[Items from a dataset]
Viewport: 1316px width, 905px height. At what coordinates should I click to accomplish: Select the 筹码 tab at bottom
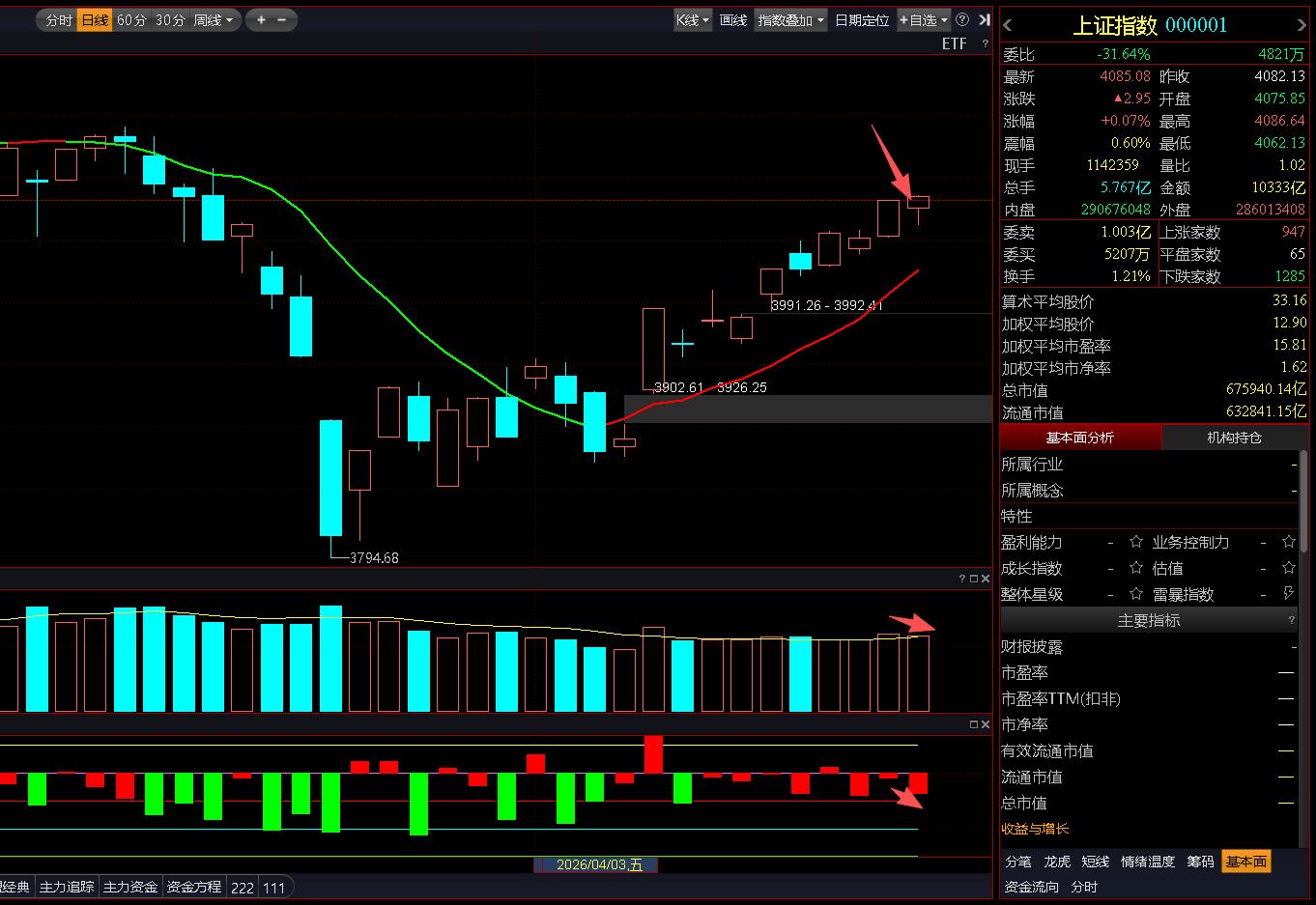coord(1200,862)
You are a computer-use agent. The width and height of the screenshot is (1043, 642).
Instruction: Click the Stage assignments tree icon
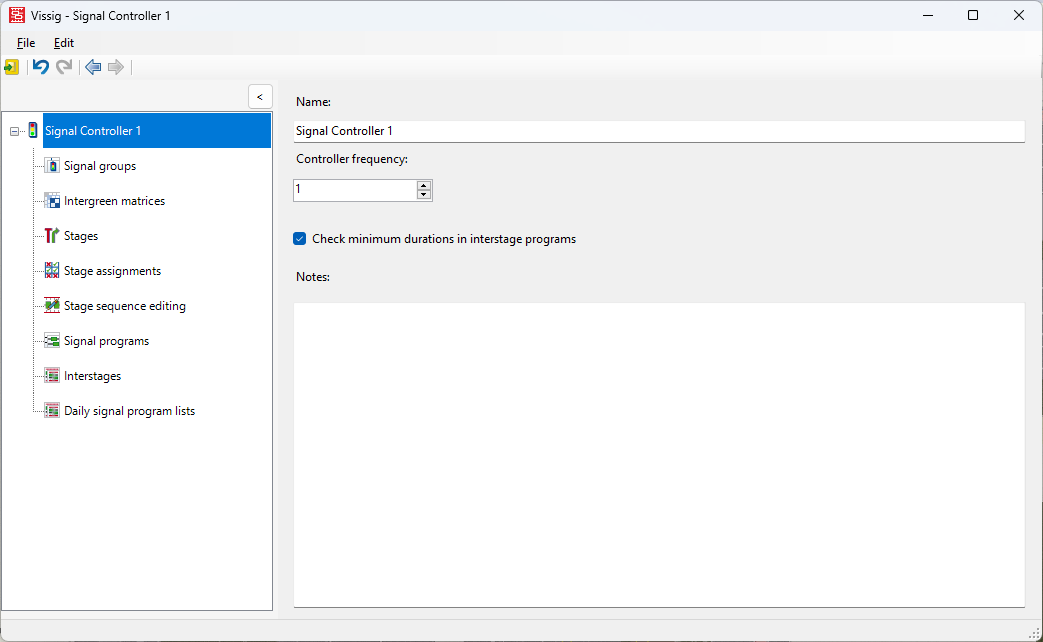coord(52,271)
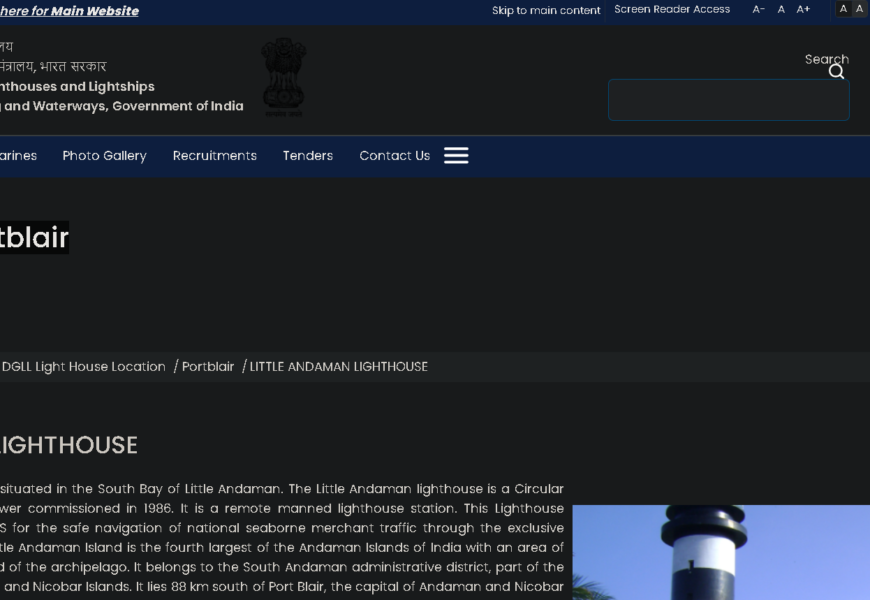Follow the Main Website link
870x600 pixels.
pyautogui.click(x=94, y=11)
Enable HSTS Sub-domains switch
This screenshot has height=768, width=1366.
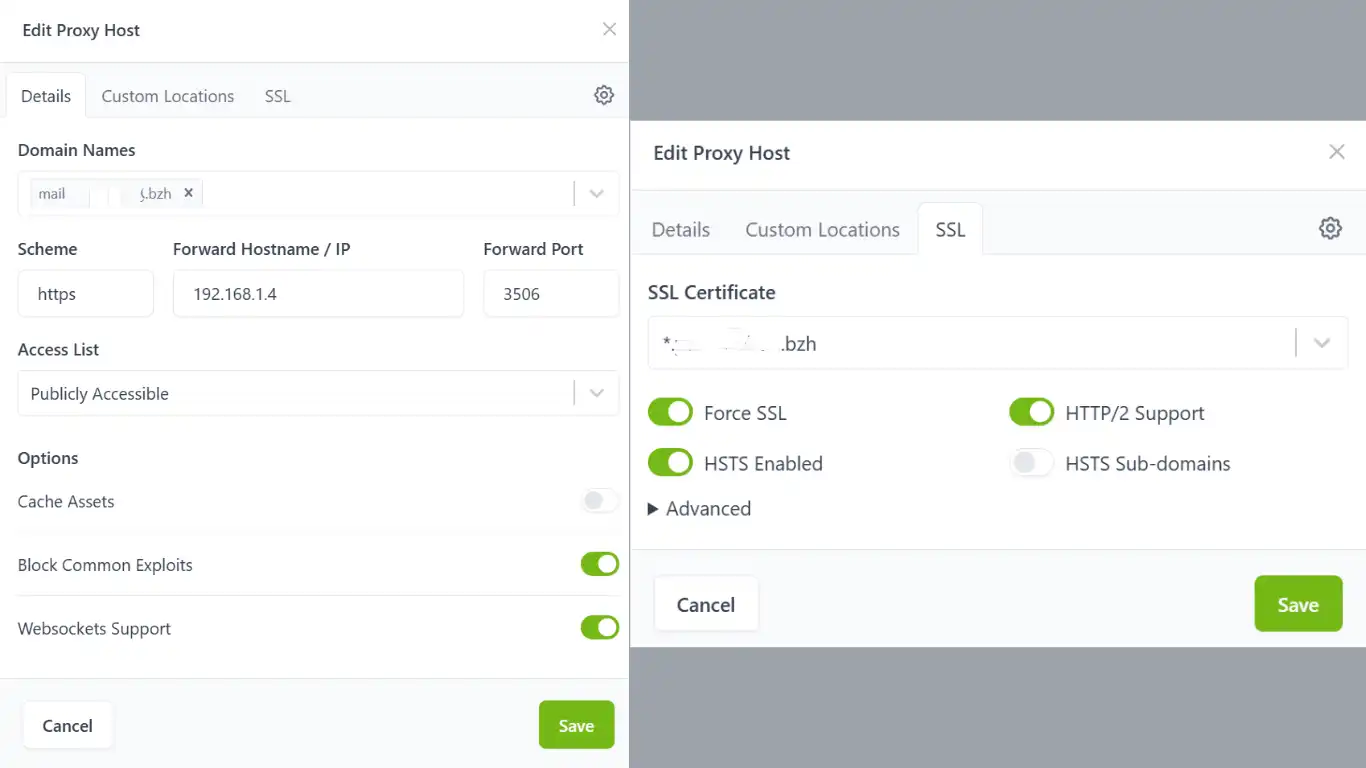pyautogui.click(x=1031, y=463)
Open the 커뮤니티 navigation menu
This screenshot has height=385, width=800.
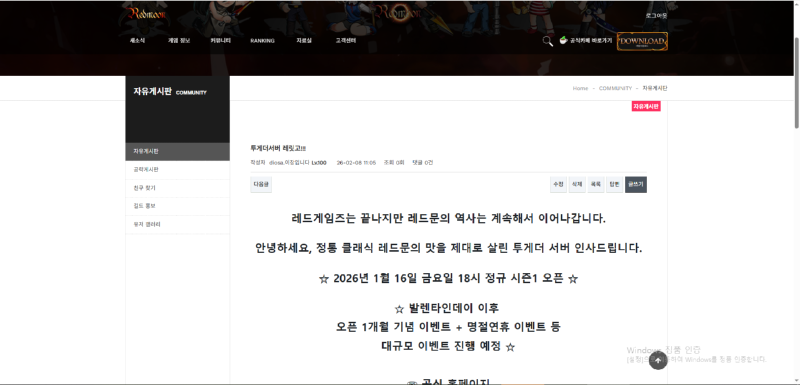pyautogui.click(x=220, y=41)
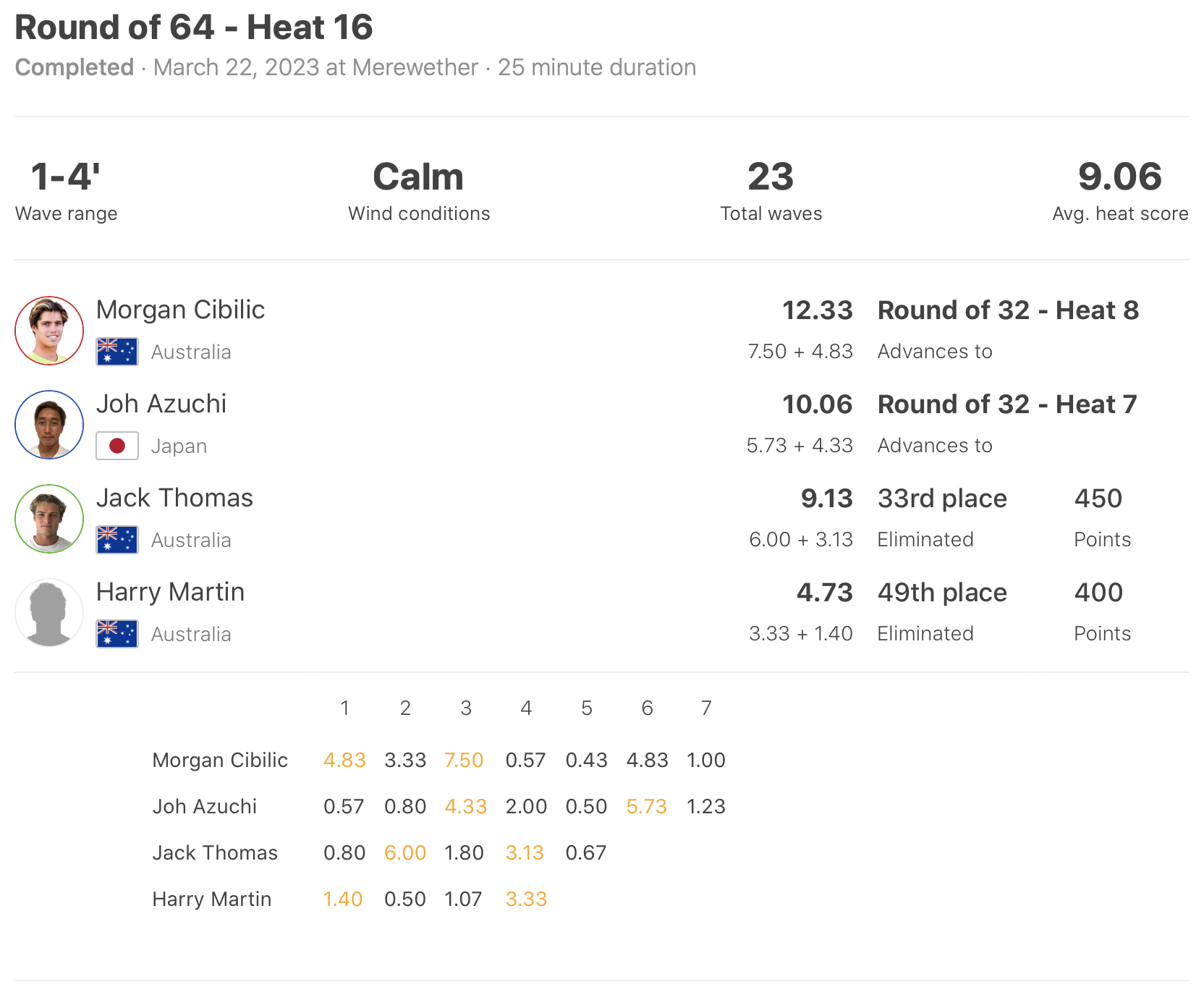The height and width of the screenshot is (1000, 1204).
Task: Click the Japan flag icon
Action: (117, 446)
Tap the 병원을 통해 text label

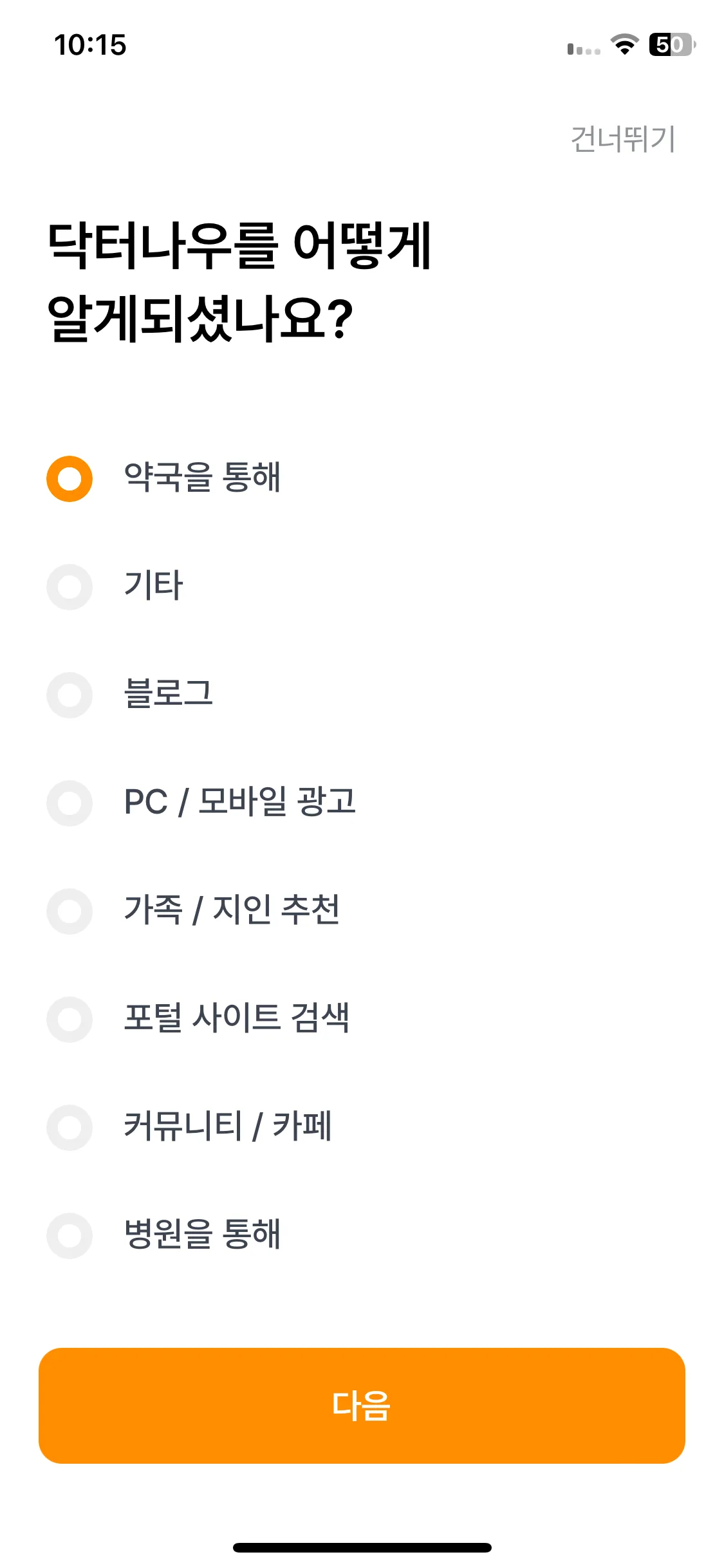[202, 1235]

● **Problem**:
Set down nothing but the lines from the one containing "You are a computer-use" to the final line above, both included, with every picture left out.

● **Exercise result**:
You are a computer-use agent. The width and height of the screenshot is (1043, 642).
Instruction: Click the Stage assignments tree icon
coord(52,271)
Follow the Main Website link
870x600 pixels.
pyautogui.click(x=94, y=11)
Enable HSTS Sub-domains switch
This screenshot has height=768, width=1366.
pyautogui.click(x=1031, y=463)
Open the 커뮤니티 navigation menu
This screenshot has height=385, width=800.
pyautogui.click(x=220, y=41)
The height and width of the screenshot is (1000, 1204).
Task: Click the Japan flag icon
Action: (117, 446)
Tap the 병원을 통해 text label

[202, 1235]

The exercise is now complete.